Among the questions federal prosecutors and investigators are pursuing: Was there a plan to capture and hold hostage members of Congress, including House Speaker Nancy Pelosi, whose name was invoked in angry chants by people who stormed a joint session of Congress to try to stop certification of President-elect Joe Biden’s victory over President Donald Trump.
People in military-style gear, some carrying zip-tie restraints, were seen in videos and photos participating in the ransacking of the Capitol, raising the question of whether capturing lawmakers – or even Vice President Mike Pence – was the goal, according to a federal law enforcement official.
Acting US Attorney Michael Sherwin told NPR that “hundreds” of people could be facing charges, from destruction of property to murder, for participating in the insurrection. Sherwin said that there would be some challenges because hundreds of suspects were able to leave the scene.
“I don’t want this tyranny of labels saying this was sedition, this was a coup,” Sherwin said.
Before the Trump rally on Wednesday, federal and local law enforcement agencies shared raw intelligence showing that some people associated with extremist groups, including some with White supremacist ideologies, were expected to flock to Washington at Trump’s urging, according to law enforcement officials briefed on the intelligence. One official said the regional level intelligence reports were broadly shared, including with the US Capitol Police. But the officials said, none of the intelligence reports suggested any plots to attack the Capitol. Much of the information was so-called open-source reporting, based on social media and extremist sites on the Internet, where discussions among planned rally-goers shared some of Trump’s false claims about a stolen election.
“It was a lot of noise, like there always is,” said one federal law enforcement official who reviewed intelligence reports from before the Trump rally.
More than 20 arrests on federal charges made since Wednesday have largely focused on some of the relatively easy to identify insurrectionists, many of whom proudly posted on social media or even livestreamed their participation, law enforcement officials said.

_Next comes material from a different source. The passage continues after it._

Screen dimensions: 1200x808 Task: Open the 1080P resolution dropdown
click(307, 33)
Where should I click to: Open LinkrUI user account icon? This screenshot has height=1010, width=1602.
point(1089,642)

The harder work now is to try to build potential domestic terrorism cases against people who helped engineer the attack, one federal law enforcement official said.

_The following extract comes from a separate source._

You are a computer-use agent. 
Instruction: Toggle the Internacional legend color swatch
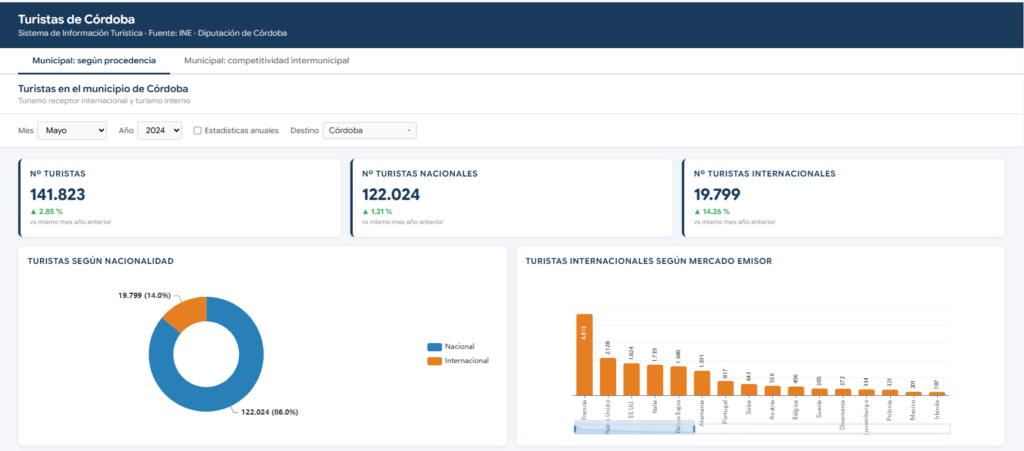coord(434,360)
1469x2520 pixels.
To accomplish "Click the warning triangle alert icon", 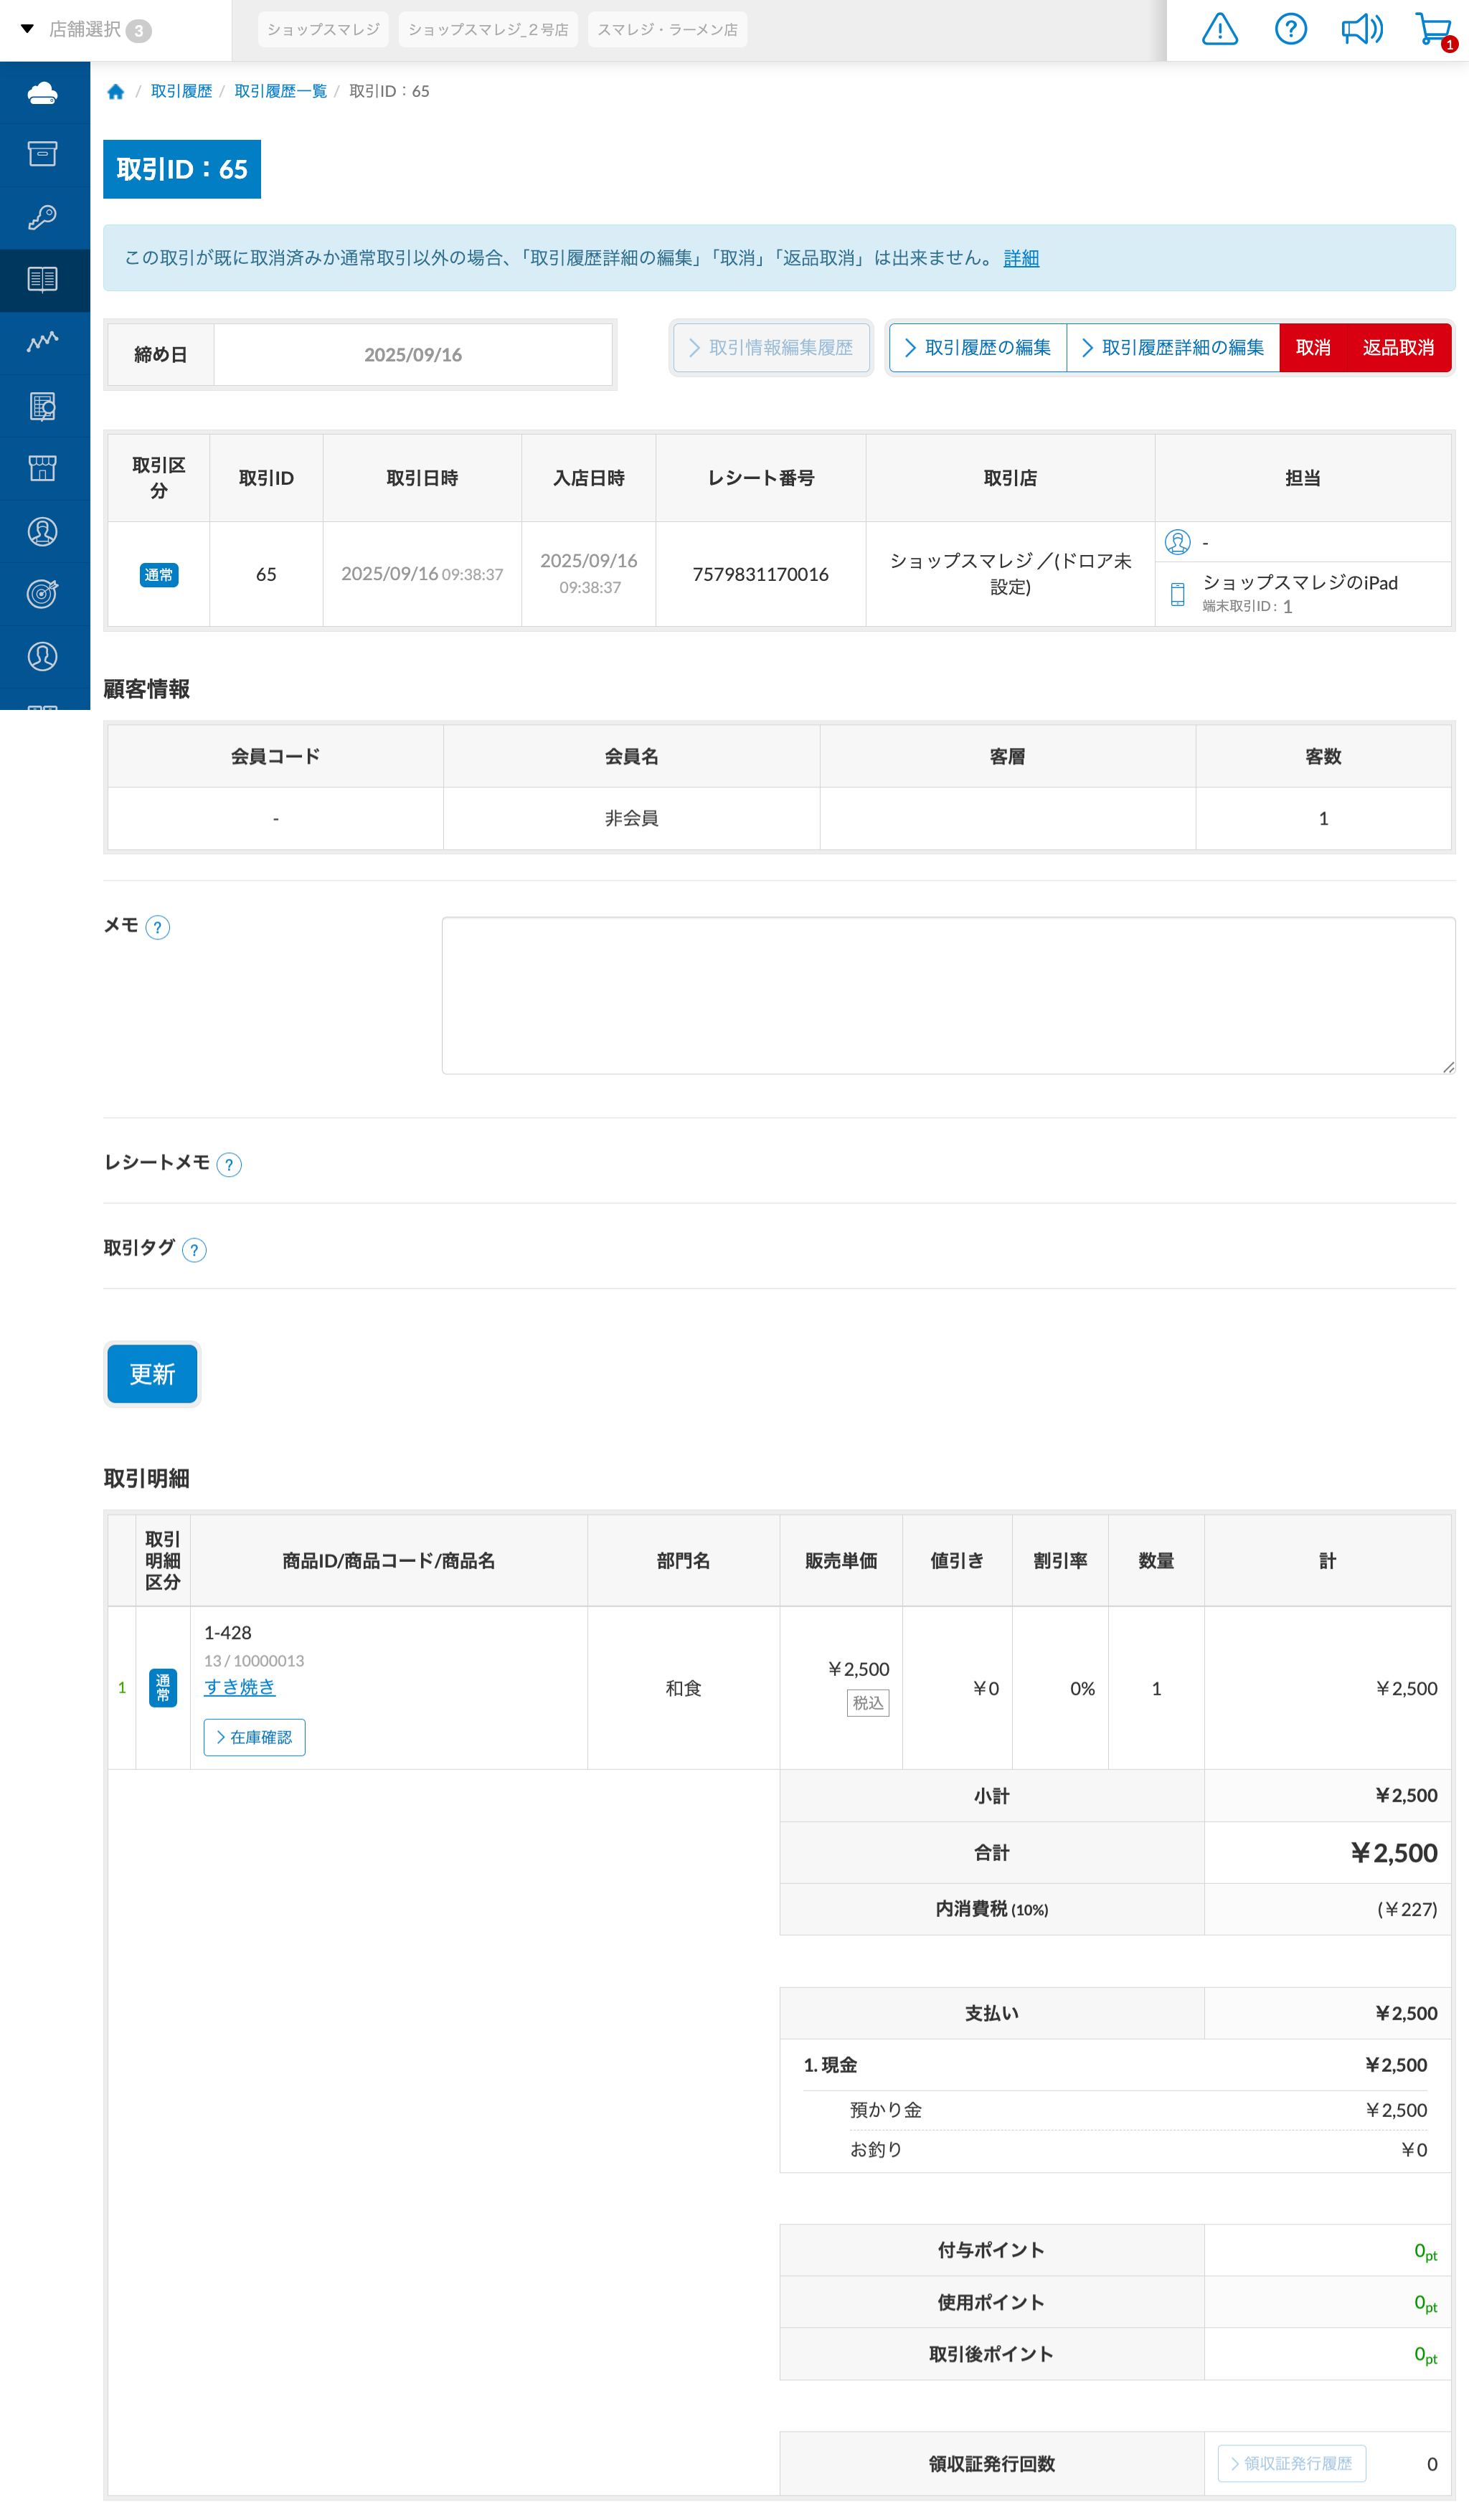I will pyautogui.click(x=1219, y=30).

In a news conference Friday, a federal prosecutor in Washington told reporters that investigators in some cases are using initial charges to try to arrest people, while they continue to investigate what other possible charges to bring.
That includes looking into possible foreign ties for some suspects; one woman arrested asked for a Russian translator during her court hearing last week.
“The goal here is to really to identify people and get them at least what we call placeholder charges initially and then we look deeper into how these individuals came here, how much planning was involved, and any actors domestic or foreign,” said Ken Kohl, the acting principal assistant US Attorney in Washington.
Amid that effort is an equally urgent one to prepare for more potential violence from groups that are planning to come to Washington before and during the Biden inauguration.
The FBI, the Department of Homeland Security and other agencies are redoubling efforts to try to identify people who could be planning violence.
The fact Wednesday’s mob managed to overwhelm an unprepared Capitol Police force has likely emboldened others who may want to try something similar either in Washington, or in states around the country, officials say. That includes foreign terrorist groups that have always had the US Capitol as a top target.